- **Предложенный отрывок**
Поэтому, возвращаясь к тому, что ты сказал, как объяснить это просто людям, вот это, черт возьми, не простая задача. Это, слушайте, это больше ваша работа, ребята. Моя работа…
Р.ВАХИДОВ: Расшифровать и на птичий перевести.
А.ВОЛКОВ: Моя работа сделать, а вы должны…
Р.ВАХИДОВ: Переведите, Сергей, на птичий.
С.СТИЛЛАВИН: Проблема заключается в том, что у нас, мне кажется, очень развито ощущение, я это вижу по своему ближайшему окружению, что, когда человек достигает какой-то должности, он начинает думать, что он не обязан никому ничего объяснять, как он делает, как он принимает решения.
Вот я даже по Русту вижу, что вот человек, который принимает решения, он перестает объяснять, почему он вот так или так решил, он считает, что, в широком смысле слова, он считает, что это его право не делиться ни с кем этими мнениями, выкладками и остальное все. Поэтому само ощущение, что надо кому-то чего-то объяснять, это как-то даже в менталитете, мне кажется, в нашем, это оскорбительно как-то даже – кому я буду объяснять, зачем мне это нужно?
А.КАСПРЖАК: Сереж, ты помнишь, я уже цитировал здесь лекции Лотмана, вот у него есть лекция…
Р.ВАХИДОВ: Он звучит у нас в эфире время от времени.
А.КАСПРЖАК: Есть лекция про интеллигентность. Он не любит слово «интеллигенция», он говорит о том, что это качество может быть приемлемо к любому человеку. Дальше он говорит примерно следующую конструкцию, он говорит о том, что, он приводит примеры исторической эпохи и говорит, в тот момент, когда элита перестала, а, нет, стоп, это было, наверное, в лекциях про декабристов, мне так кажется, не помню. Когда элита перестала учитывать общественное мнение, то это предреволюционное настроение возникает в обществе. И он в этом смысле говорит о Николае II, говорит о том, что в этот момент элиты перестали соизмерять свои действия с оценкой общества.
С.СТИЛЛАВИН: С оценкой со стороны.
А.КАСПРЖАК: Ну, ты об этом, если я правильно понял.
С.СТИЛЛАВИН: Ну, в целом, да. Если ты даже не понимаешь, что это нужно сделать, то, как объяснять-то, как найти слова для объяснения, если, в принципе, это само по себе…
А.КАСПРЖАК: Кстати, формат «сколковский» и формат ВШГУ, я имею в виду «Высшую школу государственного управления», ты же, по-моему, руководил, я уже не помню, первым или вторым, историей кадрового резерва.
А.ВОЛКОВ: Я не руководил, я просто участвовал.

- **Условия заданий**
A) Какое слово, по словам Каспржака в отрывке, не любит Лотман?
B) Перескажите короче абзац из отрывка, который начинается словами «Вот я даже по Русту вижу», и сохраните его главные мысли.

- **Данные**
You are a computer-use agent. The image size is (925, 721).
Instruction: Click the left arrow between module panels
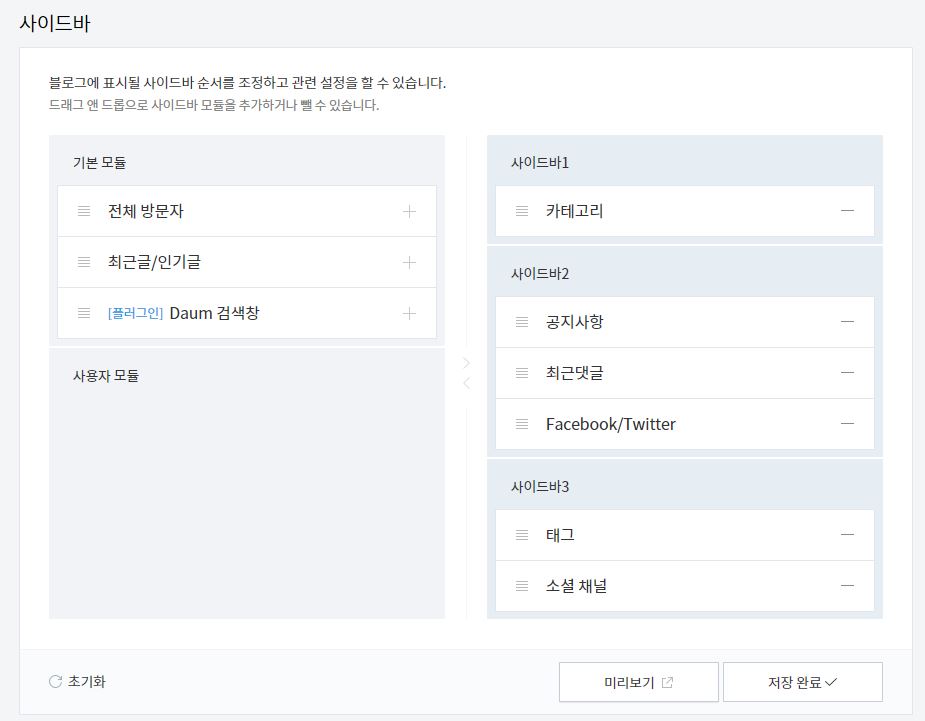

- **Ответы к заданиям**
A) Лотман не любит слово «интеллигенция».

B) Говорящий видит на примере Руста, что человек, принимающий решения, перестает объяснять, почему решил так или иначе. Такой человек считает своим правом ни с кем не делиться мнениями и выкладками. Поэтому, по мнению говорящего, в нашем менталитете сама необходимость кому-то что-то объяснять воспринимается почти как оскорбление.